General characteristics
- Type: Liberty ship
- Tonnage: 7,000 long tons deadweight (DWT)
- Length: 441 ft 6 in (134.57 m)
- Beam: 56 ft 11 in (17.35 m)
- Draft: 27 ft 9 in (8.46 m)
- Propulsion: Two oil-fired boilers; Triple expansion steam engine; Single screw; 2,500 hp (1,864 kW);
- Speed: 11 knots (20 km/h; 13 mph)
- Capacity: 9,140 tons cargo
- Complement: 41
- Armament: 1 × Stern-mounted 4 in (100 mm) deck gun; AA guns;

= SS Harriet Tubman =

World War II Liberty ship of the United States

SS Harriet Tubman (MC contract 3032) was a Liberty ship built in the United States during World War II. She was named after Harriet Tubman, an African-American abolitionist and spy during the American Civil War, and was the first Liberty ship to be named for an African-American woman.
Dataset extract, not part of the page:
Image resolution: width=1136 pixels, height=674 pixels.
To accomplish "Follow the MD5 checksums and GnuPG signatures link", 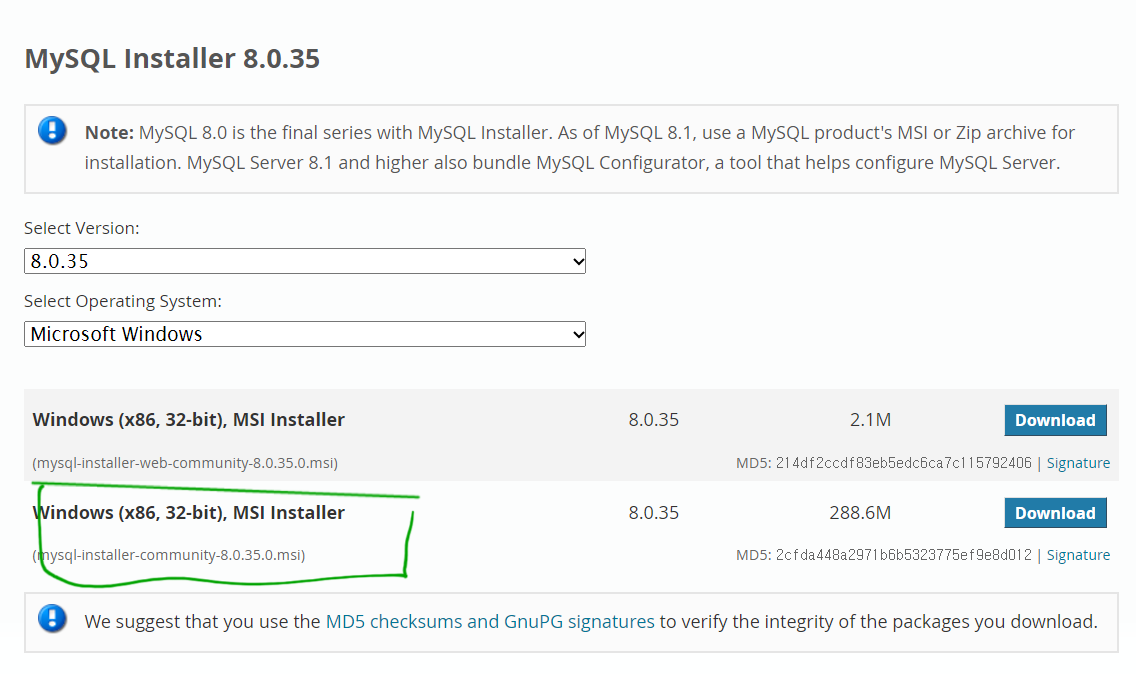I will point(490,621).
The ship was laid down by the South Portland Shipbuilding Corporation, South Portland, Maine, on 19 April 1944, then launched on 3 June 1944. Twenty-two members of Tubman's extended family attended the launch. Eva Stuart Northrup, Tubman's great-niece, christened the ship. The ship survived the war and remained in active service until June 1952. Laid up in the Beaumont Reserve Fleet she would suffer the same fate as nearly all other Liberty ships; she was scrapped in 1973.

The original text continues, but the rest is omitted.